PROVIDED ENTRIES ->
────

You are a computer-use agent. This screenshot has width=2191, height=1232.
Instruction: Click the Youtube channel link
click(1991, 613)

────

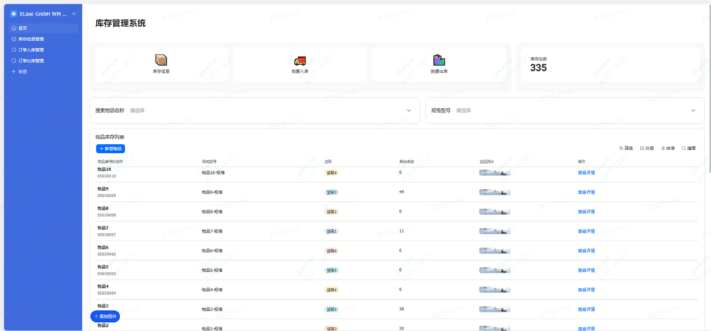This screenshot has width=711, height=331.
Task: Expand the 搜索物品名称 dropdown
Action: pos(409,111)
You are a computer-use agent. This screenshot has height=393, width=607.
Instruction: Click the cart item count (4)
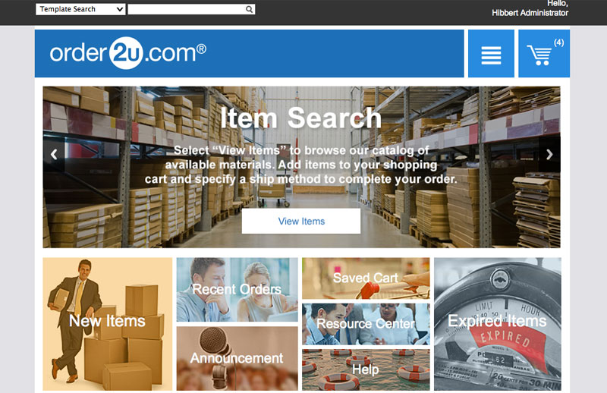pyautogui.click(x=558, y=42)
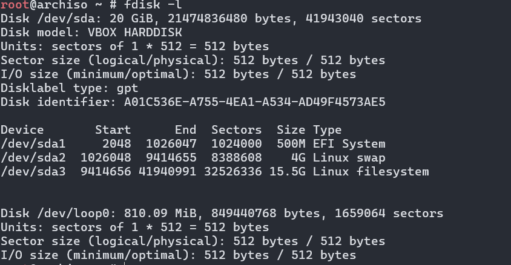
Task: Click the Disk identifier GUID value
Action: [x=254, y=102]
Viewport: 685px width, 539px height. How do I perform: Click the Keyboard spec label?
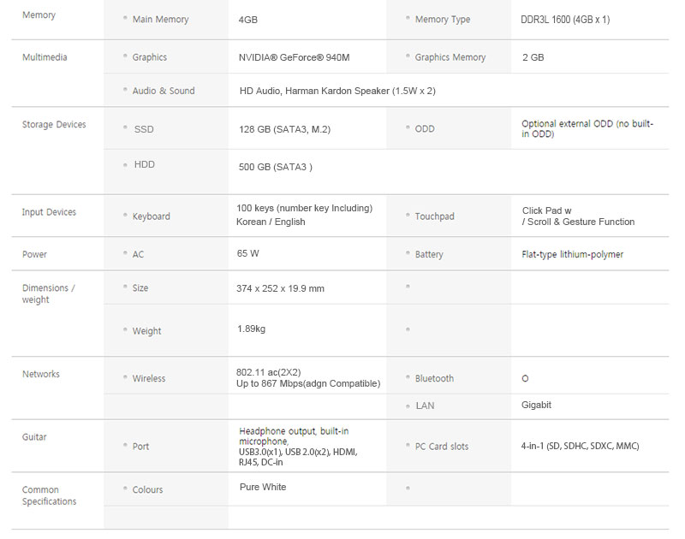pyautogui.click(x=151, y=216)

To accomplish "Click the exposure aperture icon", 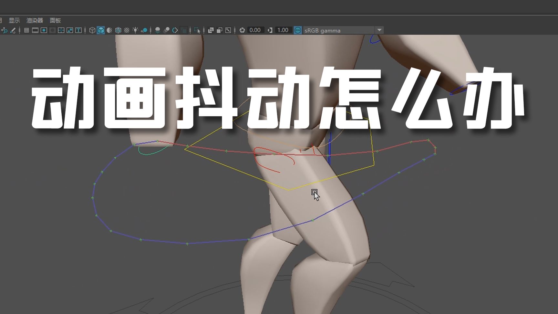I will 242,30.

────

AIM OF THE EXERCISE -> Above are some records; copy each line there that contains "computer".

EXERCISE OUTPUT ->
You are a computer-use agent. This screenshot has width=2191, height=1232.
You are a computer-use agent. This screenshot has height=393, width=607.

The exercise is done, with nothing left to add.